> **Work order**
Find the word "computer" in the data. Return every line where it appears.

> **Data for this task**
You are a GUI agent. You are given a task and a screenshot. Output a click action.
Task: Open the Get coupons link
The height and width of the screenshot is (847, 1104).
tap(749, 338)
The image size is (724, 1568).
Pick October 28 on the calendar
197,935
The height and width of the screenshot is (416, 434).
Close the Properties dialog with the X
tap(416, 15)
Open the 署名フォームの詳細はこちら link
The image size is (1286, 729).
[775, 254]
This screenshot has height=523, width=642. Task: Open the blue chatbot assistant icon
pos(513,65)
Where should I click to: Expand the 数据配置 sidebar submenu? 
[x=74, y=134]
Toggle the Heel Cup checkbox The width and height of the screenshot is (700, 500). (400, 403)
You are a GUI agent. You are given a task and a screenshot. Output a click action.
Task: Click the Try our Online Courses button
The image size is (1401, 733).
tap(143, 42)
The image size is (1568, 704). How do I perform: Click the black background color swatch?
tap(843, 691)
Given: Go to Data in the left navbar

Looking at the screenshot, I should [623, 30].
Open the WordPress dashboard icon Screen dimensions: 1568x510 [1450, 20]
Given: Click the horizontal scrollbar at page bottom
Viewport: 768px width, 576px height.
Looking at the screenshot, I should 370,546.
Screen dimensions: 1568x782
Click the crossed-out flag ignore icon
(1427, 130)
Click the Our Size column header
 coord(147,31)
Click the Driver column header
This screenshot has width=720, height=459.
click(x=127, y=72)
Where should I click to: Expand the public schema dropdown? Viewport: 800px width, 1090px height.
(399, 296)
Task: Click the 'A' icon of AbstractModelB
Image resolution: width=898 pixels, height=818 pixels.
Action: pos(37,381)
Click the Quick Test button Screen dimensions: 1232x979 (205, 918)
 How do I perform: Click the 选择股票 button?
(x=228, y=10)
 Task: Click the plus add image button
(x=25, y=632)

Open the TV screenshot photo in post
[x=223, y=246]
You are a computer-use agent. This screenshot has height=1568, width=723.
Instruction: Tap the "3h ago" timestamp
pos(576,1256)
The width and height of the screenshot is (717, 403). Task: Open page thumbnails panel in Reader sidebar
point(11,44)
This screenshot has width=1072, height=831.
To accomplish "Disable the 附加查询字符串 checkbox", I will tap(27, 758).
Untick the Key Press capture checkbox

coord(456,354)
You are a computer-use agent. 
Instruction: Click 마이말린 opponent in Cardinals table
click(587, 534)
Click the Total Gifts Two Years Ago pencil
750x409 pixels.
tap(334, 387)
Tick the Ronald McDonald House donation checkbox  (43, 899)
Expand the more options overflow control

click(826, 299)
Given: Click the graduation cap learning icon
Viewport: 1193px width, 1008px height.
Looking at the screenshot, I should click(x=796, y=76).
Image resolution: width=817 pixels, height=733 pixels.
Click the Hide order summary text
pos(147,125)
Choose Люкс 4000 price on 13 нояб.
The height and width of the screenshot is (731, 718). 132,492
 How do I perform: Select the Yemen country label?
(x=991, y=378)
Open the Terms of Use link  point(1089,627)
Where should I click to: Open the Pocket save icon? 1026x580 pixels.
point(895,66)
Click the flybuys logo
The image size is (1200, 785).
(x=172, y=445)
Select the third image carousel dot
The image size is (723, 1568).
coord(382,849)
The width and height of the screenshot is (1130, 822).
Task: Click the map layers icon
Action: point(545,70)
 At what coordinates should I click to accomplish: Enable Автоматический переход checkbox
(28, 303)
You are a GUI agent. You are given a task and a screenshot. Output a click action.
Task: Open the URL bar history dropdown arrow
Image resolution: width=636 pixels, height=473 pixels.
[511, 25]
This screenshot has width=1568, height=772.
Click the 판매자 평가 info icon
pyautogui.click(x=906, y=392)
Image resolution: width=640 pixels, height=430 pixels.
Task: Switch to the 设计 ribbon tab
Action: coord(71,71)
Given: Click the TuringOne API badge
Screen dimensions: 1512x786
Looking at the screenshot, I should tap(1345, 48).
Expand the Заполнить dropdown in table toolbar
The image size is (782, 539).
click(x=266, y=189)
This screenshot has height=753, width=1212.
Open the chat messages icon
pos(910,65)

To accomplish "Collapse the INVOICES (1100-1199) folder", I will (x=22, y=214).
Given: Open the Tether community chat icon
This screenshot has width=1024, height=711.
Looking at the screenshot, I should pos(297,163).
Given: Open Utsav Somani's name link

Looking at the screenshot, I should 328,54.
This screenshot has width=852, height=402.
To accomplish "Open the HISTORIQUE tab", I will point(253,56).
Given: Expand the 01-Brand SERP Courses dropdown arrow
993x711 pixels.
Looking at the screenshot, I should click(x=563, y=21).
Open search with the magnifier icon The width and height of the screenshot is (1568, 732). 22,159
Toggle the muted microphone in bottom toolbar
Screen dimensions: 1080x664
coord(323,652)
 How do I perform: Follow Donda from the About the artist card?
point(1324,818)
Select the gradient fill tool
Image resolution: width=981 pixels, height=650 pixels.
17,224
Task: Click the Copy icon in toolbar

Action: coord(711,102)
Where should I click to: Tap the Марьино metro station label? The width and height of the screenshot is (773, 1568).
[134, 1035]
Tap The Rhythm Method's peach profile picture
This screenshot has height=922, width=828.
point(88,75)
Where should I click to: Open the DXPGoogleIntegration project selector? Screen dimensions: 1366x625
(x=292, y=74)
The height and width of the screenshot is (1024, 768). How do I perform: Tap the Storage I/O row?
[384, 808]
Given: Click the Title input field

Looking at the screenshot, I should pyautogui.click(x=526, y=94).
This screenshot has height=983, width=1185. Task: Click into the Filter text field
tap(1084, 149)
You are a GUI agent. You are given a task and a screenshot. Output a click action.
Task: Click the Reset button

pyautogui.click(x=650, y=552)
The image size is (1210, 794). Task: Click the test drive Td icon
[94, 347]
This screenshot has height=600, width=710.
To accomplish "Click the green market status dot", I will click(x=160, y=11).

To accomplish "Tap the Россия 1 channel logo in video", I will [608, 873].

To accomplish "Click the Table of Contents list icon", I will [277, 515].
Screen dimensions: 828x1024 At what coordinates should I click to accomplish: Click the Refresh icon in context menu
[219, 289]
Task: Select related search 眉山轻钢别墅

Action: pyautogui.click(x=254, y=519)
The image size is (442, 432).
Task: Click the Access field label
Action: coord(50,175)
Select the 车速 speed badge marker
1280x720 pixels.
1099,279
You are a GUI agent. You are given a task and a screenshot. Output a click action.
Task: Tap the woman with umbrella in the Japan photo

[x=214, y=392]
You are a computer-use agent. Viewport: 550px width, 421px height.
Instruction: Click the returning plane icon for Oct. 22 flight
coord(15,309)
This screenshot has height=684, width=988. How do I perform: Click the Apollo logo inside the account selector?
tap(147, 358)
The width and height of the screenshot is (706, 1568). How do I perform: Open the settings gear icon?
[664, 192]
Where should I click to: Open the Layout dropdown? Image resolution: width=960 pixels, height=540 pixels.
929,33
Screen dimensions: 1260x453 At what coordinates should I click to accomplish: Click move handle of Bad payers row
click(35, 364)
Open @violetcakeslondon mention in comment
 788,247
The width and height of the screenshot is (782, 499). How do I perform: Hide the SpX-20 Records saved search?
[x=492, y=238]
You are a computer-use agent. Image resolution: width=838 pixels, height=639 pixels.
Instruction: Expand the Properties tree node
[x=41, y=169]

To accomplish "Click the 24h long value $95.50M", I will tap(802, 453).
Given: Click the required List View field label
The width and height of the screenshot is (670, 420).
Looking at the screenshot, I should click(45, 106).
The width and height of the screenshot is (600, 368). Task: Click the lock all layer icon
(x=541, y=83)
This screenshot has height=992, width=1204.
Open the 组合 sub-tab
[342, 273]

> **Task result**
You are a computer-use agent. This screenshot has height=1568, width=723.
You are a computer-use agent. 
You are a computer-use agent. Viewport: 550px width, 421px height.
You are a computer-use agent. Image resolution: width=838 pixels, height=639 pixels.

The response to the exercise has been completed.